Platelet adhesion to collagen via collagen receptors is an important part of thrombosis. In this issue of Blood, Matsuura et al identify collagen receptors as previously unrecognized targets of the extracellular enzyme lysyl oxidase (LOX), the level of which is increased in myeloproliferative neoplasms (MPNs) and other conditions associated with pathological thromboses.1
LOX is a secreted enzyme that stabilizes the extracellular matrix by converting specific lysines to aldehydes, followed by spontaneous crosslinking of these oxidized residues leading to crosslinking of extracellular collagen and elastin.2
Earlier studies showed that excessive LOX expression and activity is associated with pathological bone marrow (BM) fibrosis in mice and humans,3,4 as well as enhanced thrombosis, which is a significant complication in humans and mice with MPN.5,6 Similarly, conditions such as arterial stenosis and chronic kidney disease, which are hallmarked by increased propensity for thrombosis, also have increased expression of LOX.7-9 Importantly, pharmacologic inhibition of LOX attenuates the fibrotic burden in a mouse model of MPN.3 Using a murine model, the question addressed in this study is whether megakaryocytes (MKs) and platelets can be the source of excess LOX that promotes thrombus formation in MPN.
Matsuura et al from the Ravid laboratory generated a transgenic mouse model (PF4-lox) in which exogenous lox is expressed in MKs and platelets on a wild-type (WT) background to test the direct effect of Lox on this lineage without the compounding influences of pathology.1 They found that mice overexpressing LOX in platelets have more severe thrombosis than normal animals. The authors specifically used PF4-lox mice with LOX activity in the elevated range that occurs in the GATA-1low mouse model of MPN (elevated compared with WT mice). The engineered mice showed a modest increase in MK number and a normal number of platelets. Yet, there was a clear augmentation in thrombus formation following vascular injury in vivo. Exploring underlying mechanisms, they found that LOX-expressing platelets adhere better to collagen, and have greater aggregation response to lower doses of collagen, compared with controls. Enhanced adhesion to collagen was dependent on LOX activity, as shown by in vivo administration of a LOX pharmacologic inhibitor. Using an array of receptor-selective ligands, they found that the collagen receptor integrin α2β1 is affected by LOX. These integrin receptor subunits have just a few highly conserved lysine residues on the extracellular domain, which are likely to be LOX targets.

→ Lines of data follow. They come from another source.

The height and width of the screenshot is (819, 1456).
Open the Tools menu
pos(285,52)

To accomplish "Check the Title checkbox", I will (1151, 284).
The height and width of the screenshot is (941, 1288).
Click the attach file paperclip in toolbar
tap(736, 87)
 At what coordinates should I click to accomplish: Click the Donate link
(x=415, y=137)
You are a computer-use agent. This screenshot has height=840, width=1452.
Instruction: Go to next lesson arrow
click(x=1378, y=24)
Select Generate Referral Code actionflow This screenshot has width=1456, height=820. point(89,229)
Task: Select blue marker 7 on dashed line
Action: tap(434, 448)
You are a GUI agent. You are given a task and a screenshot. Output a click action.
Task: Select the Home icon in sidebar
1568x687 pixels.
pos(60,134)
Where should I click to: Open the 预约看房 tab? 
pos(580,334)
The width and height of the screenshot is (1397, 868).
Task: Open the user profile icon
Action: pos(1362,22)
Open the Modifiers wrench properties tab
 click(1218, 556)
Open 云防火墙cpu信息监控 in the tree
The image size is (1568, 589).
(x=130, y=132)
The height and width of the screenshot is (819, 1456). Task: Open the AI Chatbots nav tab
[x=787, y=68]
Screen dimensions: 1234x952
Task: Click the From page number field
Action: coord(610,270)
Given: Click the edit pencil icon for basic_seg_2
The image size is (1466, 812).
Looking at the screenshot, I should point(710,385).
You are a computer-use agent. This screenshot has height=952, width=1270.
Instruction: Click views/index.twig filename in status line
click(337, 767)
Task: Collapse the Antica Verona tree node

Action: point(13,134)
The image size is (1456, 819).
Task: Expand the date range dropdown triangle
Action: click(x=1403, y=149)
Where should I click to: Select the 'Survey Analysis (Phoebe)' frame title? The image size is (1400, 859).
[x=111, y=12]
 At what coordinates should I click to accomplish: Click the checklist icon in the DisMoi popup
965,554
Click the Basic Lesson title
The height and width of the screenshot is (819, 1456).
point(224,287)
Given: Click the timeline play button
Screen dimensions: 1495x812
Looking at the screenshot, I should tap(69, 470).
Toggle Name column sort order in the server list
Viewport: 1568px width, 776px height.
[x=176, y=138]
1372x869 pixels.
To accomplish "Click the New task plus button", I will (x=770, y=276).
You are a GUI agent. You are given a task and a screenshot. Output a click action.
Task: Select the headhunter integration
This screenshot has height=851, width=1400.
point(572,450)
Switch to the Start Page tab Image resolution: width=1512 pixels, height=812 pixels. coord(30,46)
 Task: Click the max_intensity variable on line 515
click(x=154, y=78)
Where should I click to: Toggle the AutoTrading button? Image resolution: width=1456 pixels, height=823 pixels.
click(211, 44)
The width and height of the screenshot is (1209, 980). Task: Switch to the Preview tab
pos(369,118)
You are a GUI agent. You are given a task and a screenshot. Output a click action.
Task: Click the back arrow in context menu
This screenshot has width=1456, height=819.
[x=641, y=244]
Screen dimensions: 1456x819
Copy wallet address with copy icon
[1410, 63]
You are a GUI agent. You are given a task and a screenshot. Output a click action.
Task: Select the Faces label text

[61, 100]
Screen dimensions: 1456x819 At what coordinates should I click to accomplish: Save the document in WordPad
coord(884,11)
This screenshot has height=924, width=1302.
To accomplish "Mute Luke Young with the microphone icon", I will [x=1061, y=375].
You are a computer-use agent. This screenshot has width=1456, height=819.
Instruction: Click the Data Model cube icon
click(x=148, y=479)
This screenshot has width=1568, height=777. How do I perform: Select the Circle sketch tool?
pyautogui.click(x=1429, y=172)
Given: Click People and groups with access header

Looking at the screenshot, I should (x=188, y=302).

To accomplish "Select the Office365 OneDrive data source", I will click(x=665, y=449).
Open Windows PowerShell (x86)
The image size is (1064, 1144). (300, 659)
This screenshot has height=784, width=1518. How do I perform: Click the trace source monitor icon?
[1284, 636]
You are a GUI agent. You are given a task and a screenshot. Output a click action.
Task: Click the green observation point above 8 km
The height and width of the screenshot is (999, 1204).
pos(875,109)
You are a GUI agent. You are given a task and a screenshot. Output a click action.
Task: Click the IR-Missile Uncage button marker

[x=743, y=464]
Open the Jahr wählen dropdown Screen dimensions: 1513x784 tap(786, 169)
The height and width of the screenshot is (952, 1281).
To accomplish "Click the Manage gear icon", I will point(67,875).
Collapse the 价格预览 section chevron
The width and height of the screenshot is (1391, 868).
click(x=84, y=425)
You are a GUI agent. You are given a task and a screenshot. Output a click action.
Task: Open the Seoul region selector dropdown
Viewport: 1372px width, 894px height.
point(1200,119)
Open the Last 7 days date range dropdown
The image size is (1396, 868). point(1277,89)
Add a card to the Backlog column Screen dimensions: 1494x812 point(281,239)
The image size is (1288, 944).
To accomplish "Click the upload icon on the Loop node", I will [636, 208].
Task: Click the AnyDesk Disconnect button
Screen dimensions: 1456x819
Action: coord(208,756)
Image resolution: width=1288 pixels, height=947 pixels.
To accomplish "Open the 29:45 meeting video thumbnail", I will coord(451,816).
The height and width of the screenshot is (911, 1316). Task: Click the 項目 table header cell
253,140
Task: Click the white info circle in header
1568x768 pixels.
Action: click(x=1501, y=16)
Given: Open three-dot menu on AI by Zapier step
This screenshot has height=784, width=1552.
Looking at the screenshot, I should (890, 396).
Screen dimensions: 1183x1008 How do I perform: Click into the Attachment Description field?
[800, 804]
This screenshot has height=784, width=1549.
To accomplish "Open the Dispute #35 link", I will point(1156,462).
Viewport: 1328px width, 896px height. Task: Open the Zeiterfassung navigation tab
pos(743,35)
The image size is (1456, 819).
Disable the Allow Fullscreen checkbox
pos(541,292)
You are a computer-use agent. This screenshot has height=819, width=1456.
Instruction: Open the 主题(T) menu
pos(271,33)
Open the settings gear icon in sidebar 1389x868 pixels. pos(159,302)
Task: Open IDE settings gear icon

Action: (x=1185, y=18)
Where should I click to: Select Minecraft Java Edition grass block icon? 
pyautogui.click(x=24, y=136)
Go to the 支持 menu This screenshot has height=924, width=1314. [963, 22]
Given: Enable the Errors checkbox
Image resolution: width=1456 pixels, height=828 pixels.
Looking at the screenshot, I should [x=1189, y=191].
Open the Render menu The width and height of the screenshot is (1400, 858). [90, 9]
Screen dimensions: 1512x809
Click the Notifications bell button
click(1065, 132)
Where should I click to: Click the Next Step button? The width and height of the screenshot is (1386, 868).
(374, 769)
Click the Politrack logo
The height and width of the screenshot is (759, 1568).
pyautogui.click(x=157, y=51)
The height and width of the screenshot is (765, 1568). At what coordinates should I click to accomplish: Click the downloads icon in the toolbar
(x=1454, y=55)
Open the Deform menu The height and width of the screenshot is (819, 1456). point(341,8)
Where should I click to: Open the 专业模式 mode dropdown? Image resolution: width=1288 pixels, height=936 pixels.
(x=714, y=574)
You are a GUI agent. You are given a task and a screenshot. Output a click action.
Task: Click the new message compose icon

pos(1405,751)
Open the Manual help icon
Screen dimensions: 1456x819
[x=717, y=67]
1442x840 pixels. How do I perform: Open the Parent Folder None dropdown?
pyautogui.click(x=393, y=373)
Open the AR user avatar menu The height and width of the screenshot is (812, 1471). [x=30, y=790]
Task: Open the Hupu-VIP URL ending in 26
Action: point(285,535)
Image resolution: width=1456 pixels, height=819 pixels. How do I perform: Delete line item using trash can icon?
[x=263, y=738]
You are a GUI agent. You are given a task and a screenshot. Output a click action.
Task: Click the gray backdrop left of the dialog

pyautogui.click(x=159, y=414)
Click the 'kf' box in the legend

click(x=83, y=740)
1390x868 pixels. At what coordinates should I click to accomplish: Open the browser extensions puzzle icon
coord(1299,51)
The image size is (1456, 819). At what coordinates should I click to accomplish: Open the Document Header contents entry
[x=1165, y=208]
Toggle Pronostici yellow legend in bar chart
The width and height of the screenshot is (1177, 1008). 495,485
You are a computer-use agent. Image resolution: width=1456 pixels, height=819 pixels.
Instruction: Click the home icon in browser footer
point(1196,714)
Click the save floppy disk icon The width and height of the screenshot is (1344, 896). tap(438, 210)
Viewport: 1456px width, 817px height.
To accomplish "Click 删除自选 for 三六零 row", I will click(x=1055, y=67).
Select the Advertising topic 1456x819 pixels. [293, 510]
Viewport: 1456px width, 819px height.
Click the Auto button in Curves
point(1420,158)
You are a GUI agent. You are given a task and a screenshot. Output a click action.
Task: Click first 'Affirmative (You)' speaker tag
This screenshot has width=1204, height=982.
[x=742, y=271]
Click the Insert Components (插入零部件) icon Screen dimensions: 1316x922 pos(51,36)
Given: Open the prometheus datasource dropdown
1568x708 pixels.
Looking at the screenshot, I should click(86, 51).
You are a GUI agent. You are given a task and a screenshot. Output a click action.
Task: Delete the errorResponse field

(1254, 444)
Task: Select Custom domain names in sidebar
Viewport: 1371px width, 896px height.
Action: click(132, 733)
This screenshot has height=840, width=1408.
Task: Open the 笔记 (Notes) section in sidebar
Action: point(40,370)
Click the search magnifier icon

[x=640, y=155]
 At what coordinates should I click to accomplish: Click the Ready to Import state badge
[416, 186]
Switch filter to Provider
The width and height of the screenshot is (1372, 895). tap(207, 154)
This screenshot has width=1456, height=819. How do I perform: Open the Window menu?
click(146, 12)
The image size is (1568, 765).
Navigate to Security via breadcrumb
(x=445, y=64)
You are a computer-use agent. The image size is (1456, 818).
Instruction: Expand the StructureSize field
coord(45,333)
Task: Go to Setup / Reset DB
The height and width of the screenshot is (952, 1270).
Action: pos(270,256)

There are two main novel facets to this study: (1) LOX has never been implicated before in collagen receptor function or in the occurrence of thrombosis; and (2) oxidation of collagen receptors (or associated signaling partners) has not been described previously as a modulator of receptor activity. These findings could potentially lead to identifying collagen receptor lysine residues affected by LOX, or by other oxidative stresses, with lysine being a nucleophilic amino acid and, therefore, vulnerable to modifications. The study lends itself to several lines of new investigation. For example, proteomic approaches could resolve which of the α2β1 collagen receptors subunits is affected, and on which residues, and analysis of MK LOX level and function in murine MPN models might be relevant to adhesion and profibrotic properties of these cells in the BM. Also, analysis of human MPN samples will be important for addressing the application of these findings to human pathology.
Conflict-of-interest disclosure: The author declares no competing financial interests.